GIVEN PROBLEM:
Copy the data below, replacing every "GUI agent" with "screen-control agent" and leaving everything else unchanged.

= = = =

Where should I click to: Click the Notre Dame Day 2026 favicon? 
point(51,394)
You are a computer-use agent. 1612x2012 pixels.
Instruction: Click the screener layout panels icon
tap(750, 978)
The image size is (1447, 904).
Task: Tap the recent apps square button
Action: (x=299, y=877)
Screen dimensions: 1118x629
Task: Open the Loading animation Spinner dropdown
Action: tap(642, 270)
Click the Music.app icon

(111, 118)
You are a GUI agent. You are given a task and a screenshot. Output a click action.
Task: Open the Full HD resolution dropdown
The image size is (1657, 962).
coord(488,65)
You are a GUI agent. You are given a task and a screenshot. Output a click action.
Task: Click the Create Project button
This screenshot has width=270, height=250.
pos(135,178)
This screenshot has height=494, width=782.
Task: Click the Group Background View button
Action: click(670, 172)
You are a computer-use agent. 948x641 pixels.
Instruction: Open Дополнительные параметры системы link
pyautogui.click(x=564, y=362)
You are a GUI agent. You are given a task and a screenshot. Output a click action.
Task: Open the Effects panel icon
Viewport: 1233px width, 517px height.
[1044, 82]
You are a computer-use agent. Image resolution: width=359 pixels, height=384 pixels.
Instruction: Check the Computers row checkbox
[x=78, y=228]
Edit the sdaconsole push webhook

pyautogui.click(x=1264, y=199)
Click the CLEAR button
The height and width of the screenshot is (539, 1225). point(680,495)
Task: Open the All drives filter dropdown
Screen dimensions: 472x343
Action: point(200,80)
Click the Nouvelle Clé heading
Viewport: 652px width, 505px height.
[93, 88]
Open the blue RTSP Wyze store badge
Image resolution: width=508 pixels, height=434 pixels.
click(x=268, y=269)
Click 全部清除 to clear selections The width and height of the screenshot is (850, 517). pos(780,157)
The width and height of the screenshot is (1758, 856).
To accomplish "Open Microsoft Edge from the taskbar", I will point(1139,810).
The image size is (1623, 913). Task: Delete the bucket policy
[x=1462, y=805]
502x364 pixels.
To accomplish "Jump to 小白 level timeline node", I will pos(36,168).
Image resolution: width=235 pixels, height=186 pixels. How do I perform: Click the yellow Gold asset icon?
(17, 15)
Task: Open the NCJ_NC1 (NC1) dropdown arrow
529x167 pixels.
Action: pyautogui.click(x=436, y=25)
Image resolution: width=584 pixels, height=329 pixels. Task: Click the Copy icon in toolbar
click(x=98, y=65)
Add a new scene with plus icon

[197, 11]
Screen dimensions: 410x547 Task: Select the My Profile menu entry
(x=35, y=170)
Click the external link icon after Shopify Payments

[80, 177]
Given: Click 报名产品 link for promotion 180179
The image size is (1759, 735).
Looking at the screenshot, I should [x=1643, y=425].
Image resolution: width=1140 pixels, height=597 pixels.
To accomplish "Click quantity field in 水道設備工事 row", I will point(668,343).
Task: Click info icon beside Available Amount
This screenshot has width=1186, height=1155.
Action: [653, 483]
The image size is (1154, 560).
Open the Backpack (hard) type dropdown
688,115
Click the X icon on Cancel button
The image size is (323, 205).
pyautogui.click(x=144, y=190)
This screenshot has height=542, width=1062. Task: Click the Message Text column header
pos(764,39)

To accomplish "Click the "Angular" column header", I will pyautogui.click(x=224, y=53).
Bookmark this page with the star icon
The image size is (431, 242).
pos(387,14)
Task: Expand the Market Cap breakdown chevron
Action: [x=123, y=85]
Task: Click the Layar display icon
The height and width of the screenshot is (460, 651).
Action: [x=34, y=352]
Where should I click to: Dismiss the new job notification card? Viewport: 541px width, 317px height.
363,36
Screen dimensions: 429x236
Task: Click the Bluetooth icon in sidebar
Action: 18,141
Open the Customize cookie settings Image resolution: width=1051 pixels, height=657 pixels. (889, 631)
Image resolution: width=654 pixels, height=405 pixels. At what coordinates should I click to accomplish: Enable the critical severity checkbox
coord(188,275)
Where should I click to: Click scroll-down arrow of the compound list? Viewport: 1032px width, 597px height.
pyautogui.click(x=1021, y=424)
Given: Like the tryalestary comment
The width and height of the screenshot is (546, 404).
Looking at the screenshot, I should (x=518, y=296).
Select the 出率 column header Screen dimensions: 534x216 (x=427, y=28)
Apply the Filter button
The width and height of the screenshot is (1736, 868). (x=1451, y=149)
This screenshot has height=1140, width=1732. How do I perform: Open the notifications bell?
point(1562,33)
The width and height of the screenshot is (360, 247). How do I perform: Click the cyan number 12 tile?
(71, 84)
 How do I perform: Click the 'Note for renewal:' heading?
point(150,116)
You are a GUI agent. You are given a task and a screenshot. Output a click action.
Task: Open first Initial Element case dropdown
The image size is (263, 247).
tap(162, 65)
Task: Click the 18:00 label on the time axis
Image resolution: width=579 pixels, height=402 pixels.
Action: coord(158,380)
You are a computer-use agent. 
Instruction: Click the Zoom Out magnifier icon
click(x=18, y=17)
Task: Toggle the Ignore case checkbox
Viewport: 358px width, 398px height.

= = = =

EXERCISE RESULT:
Where should I click to: Click the Notre Dame Day 2026 favicon? 
point(51,394)
You are a computer-use agent. 1612x2012 pixels.
Instruction: Click the screener layout panels icon
tap(750, 978)
The image size is (1447, 904).
Task: Tap the recent apps square button
Action: (x=299, y=877)
Screen dimensions: 1118x629
Task: Open the Loading animation Spinner dropdown
Action: tap(642, 270)
Click the Music.app icon

(111, 118)
You are a screen-control agent. You are given a task and a screenshot. Output a click action.
Task: Open the Full HD resolution dropdown
The image size is (1657, 962).
coord(488,65)
You are a screen-control agent. You are given a task and a screenshot. Output a click action.
Task: Click the Create Project button
This screenshot has width=270, height=250.
pos(135,178)
This screenshot has height=494, width=782.
Task: Click the Group Background View button
Action: click(670, 172)
You are a computer-use agent. 948x641 pixels.
Instruction: Open Дополнительные параметры системы link
pyautogui.click(x=564, y=362)
You are a screen-control agent. You are given a task and a screenshot. Output a click action.
Task: Open the Effects panel icon
Viewport: 1233px width, 517px height.
[1044, 82]
You are a computer-use agent. Image resolution: width=359 pixels, height=384 pixels.
Instruction: Check the Computers row checkbox
[x=78, y=228]
Edit the sdaconsole push webhook

pyautogui.click(x=1264, y=199)
Click the CLEAR button
The height and width of the screenshot is (539, 1225). point(680,495)
Task: Open the All drives filter dropdown
Screen dimensions: 472x343
Action: point(200,80)
Click the Nouvelle Clé heading
Viewport: 652px width, 505px height.
[93, 88]
Open the blue RTSP Wyze store badge
Image resolution: width=508 pixels, height=434 pixels.
click(x=268, y=269)
Click 全部清除 to clear selections The width and height of the screenshot is (850, 517). pos(780,157)
The width and height of the screenshot is (1758, 856).
To accomplish "Open Microsoft Edge from the taskbar", I will point(1139,810).
The image size is (1623, 913). Task: Delete the bucket policy
[x=1462, y=805]
502x364 pixels.
To accomplish "Jump to 小白 level timeline node", I will pos(36,168).
Image resolution: width=235 pixels, height=186 pixels. How do I perform: Click the yellow Gold asset icon?
(17, 15)
Task: Open the NCJ_NC1 (NC1) dropdown arrow
529x167 pixels.
Action: pyautogui.click(x=436, y=25)
Image resolution: width=584 pixels, height=329 pixels. Task: Click the Copy icon in toolbar
click(x=98, y=65)
Add a new scene with plus icon

[197, 11]
Screen dimensions: 410x547 Task: Select the My Profile menu entry
(x=35, y=170)
Click the external link icon after Shopify Payments

[80, 177]
Given: Click 报名产品 link for promotion 180179
The image size is (1759, 735).
Looking at the screenshot, I should [x=1643, y=425].
Image resolution: width=1140 pixels, height=597 pixels.
To accomplish "Click quantity field in 水道設備工事 row", I will point(668,343).
Task: Click info icon beside Available Amount
This screenshot has width=1186, height=1155.
Action: [653, 483]
The image size is (1154, 560).
Open the Backpack (hard) type dropdown
688,115
Click the X icon on Cancel button
The image size is (323, 205).
pyautogui.click(x=144, y=190)
This screenshot has height=542, width=1062. Task: Click the Message Text column header
pos(764,39)

To accomplish "Click the "Angular" column header", I will pyautogui.click(x=224, y=53).
Bookmark this page with the star icon
The image size is (431, 242).
pos(387,14)
Task: Expand the Market Cap breakdown chevron
Action: [x=123, y=85]
Task: Click the Layar display icon
The height and width of the screenshot is (460, 651).
Action: [x=34, y=352]
Where should I click to: Dismiss the new job notification card? Viewport: 541px width, 317px height.
363,36
Screen dimensions: 429x236
Task: Click the Bluetooth icon in sidebar
Action: 18,141
Open the Customize cookie settings Image resolution: width=1051 pixels, height=657 pixels. (889, 631)
Image resolution: width=654 pixels, height=405 pixels. At what coordinates should I click to accomplish: Enable the critical severity checkbox
coord(188,275)
Where should I click to: Click scroll-down arrow of the compound list? Viewport: 1032px width, 597px height.
pyautogui.click(x=1021, y=424)
Given: Like the tryalestary comment
The width and height of the screenshot is (546, 404).
Looking at the screenshot, I should (x=518, y=296).
Select the 出率 column header Screen dimensions: 534x216 (x=427, y=28)
Apply the Filter button
The width and height of the screenshot is (1736, 868). (x=1451, y=149)
This screenshot has height=1140, width=1732. How do I perform: Open the notifications bell?
point(1562,33)
The width and height of the screenshot is (360, 247). How do I perform: Click the cyan number 12 tile?
(71, 84)
 How do I perform: Click the 'Note for renewal:' heading?
point(150,116)
You are a screen-control agent. You are given a task and a screenshot. Output a click action.
Task: Open first Initial Element case dropdown
The image size is (263, 247).
tap(162, 65)
Task: Click the 18:00 label on the time axis
Image resolution: width=579 pixels, height=402 pixels.
Action: coord(158,380)
You are a computer-use agent. 
Instruction: Click the Zoom Out magnifier icon
click(x=18, y=17)
Task: Toggle the Ignore case checkbox
Viewport: 358px width, 398px height.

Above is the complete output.